* _Actions to take_:
• 1. Answer these questions from the itching article:
(a) What is the clinical term for an itch?
(b) What is the condition in which a frequently scratched area of skin becomes thick and leathery?
(c) What are the sensory neurons that detect itchy substances on skin called?
• 2. Resume the itching article from its last sentence and carry it forward.

Nov. 1, 2013
By Medical Discovery News
Anyone ever bitten by a mosquito can attest to its itchy consequences. New research has discovered just how our bodies detect and process itching, leading to a better understanding of our reaction to itching and hopefully better treatments for it.
The clinical term for an itch is pruritus, and at least 16 percent of people experience an itch that just doesn’t go away. The most common dermatological complaint, long-term itching can be caused by chronic renal disease, cirrhosis, some cancers, multiple sclerosis, diabetes, shingles, allergic reactions, drug reactions, and pregnancy.
Prolonged itching and scratching can increase the intensity of the itch, possibly leading to neurodermatitis, a condition in which a frequently scratched area of skin becomes thick and leathery. The patches can be raw, red, or darker than the rest of the skin. Persistent scratching can also lead to a bacterial skin infection, permanent scars, or changes in skin color. The super strong pain reliever morphine can cause such a severe whole-body itch that some patients choose to forgo it and live with the pain.
Sensory neurons called TRPV1 cells detect itchy substances on skin. TRPV1 cells have long nerve fibers that extend into skin, muscle, and other tissues to help monitor conditions. It has not been clear how these neurons sort through different sensations like pain and temperature and route the signal along the proper pathway to the appropriate area of the brain for perception.

* _Stored data_:
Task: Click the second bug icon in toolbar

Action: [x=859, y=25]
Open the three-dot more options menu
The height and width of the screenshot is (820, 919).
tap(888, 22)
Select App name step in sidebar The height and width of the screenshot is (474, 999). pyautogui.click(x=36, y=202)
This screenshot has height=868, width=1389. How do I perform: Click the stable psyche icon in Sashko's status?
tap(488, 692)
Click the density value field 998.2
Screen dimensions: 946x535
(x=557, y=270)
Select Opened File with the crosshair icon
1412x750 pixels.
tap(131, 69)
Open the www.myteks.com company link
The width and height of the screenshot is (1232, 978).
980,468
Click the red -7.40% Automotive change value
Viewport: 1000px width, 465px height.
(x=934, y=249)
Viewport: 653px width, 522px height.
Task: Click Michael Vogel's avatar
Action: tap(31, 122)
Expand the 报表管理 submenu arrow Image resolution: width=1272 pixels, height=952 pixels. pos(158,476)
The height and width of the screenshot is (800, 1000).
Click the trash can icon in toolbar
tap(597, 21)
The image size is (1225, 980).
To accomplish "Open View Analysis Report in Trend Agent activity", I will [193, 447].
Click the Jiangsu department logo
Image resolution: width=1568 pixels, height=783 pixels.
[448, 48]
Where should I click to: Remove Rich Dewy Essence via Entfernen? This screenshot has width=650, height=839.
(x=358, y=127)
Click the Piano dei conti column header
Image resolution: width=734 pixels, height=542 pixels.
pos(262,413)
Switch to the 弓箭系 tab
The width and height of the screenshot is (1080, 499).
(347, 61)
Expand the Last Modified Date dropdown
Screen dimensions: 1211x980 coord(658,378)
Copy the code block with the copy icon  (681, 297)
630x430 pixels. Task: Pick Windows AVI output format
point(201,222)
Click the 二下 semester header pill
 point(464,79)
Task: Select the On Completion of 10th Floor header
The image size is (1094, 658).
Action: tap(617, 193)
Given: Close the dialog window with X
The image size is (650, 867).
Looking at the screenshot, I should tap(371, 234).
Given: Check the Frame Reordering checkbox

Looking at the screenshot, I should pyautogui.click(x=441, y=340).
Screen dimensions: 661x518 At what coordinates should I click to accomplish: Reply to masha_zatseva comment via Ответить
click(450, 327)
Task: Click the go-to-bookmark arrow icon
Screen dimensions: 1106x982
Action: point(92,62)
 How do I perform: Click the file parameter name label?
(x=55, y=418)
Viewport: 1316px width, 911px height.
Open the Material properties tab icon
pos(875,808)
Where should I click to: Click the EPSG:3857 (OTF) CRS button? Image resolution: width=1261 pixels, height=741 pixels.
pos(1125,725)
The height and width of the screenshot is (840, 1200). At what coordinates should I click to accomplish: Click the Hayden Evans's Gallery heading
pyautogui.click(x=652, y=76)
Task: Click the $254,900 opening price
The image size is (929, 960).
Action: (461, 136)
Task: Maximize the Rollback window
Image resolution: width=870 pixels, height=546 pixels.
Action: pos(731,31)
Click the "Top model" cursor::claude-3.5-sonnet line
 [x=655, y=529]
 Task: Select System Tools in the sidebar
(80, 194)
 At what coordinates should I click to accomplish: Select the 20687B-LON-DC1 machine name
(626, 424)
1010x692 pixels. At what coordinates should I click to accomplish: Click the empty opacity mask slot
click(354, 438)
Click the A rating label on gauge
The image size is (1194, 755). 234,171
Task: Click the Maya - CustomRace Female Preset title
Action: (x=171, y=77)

* _Responses per task_:
• 1.
(a) Pruritus
(b) Neurodermatitis
(c) TRPV1 cells

• 2.
New research has revealed a small group of those neurons produce a substance called natriuretic polypeptide b (Nppb), a hormone known to be involved in regulating the heart. Surprisingly, when Nppb is produced by TRPV1 cells it acts as a neurotransmitter, a chemical messenger secreted by neurons to carry, boost, and control signals between neurons and other cells.
When scientists genetically modified mice to eliminate Nppb, they did not itch. Nppb binds to a specific receptor called Npra on particular nerves in the spinal column. When those cells were eliminated in mice, again, they did not itch. Interestingly, removing these cells did not impact other sensory sensations such as temperature, pain, and touch.
A similar transmission presumably exists in humans, but that has not yet been determined. Knowing which molecules and cells are involved will help scientists study how humans perceive itch signals. Before these findings, scientists thought a molecule called gastrin releasing peptide was responsible for transmitting the itch signal from nerves, and that itching was a low level form of pain.
Understanding the itch signaling pathway offers the opportunity to create drugs that specifically block that signal and alleviate unpleasant and chronic itching with fewer side effects.